Naturally animals get heat from the sun, hence a basking bulb/ceramic from above, so i don't get why people use heat mats, especially when people put them under the viv/substrate... heat naturally doesn't come from under ground! Most reptiles have their heat receptors on their dorsal side..no? So they can't tell if they are getting too warm when the heat is coming from beneath. Proven by heat rocks, that have resulted in giving thermal burns to lizards etc..

Heat mats in my opinion are only got for an additional heat source, if the temperature drops to low on a night time for example.

What your views/opinions on using a heat mat as a primary heat source?

Thanks
Ricki


----------



## fixitsan (Apr 15, 2008)

It would really depend on the type of viv, the size of viv, and the species.

At night, many animals use the warmth stored in heated rocks to help them with their nocturnal habits.

I don't think nature gives any species a more heat conductive 'side' (top or bottom) and most of the skin has similar levels of blood flow below it regardless.

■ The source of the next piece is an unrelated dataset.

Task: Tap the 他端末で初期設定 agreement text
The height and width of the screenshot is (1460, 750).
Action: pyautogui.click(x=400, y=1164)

If yoiu have a small sized viv, and a species which doesn't require very high peak temepratures, but more moderate daytime temps then a heat mat will be up to the job. Having said that I don't know for sure if the idea scales up to 'bigger viv/bigger heatmat' without having to take other things into consideration. For example, heatmats and hot rocks seem to transfer a lot of heat via physical contact 'conduction', but a lamp transfers heat via radiation and perhaps one type is more beneficial than the other (by beneficial I mean only that the warming time is quicker)


----------



## SiUK (Feb 15, 2007)

well a reptile will still burn itself from above, if it can get too near a ceramic or bulb


----------



## freekygeeky (May 25, 2007)

depends on the gecko,
for example leos
they are noctornal so dont get the sun from above but get the heat thats left on the rocks, floor etc.


----------